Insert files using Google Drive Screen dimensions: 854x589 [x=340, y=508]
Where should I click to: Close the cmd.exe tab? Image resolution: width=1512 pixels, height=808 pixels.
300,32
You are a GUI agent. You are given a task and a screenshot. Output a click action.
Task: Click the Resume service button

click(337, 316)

▶ TASK DETAILS:
Each line from the one with "You are a GUI" through the last line of the records above must be retyped exactly, and no other line may be given.

▶ RESULT:
You are a GUI agent. You are given a task and a screenshot. Output a click action.
Task: Click the Resume service button

click(337, 316)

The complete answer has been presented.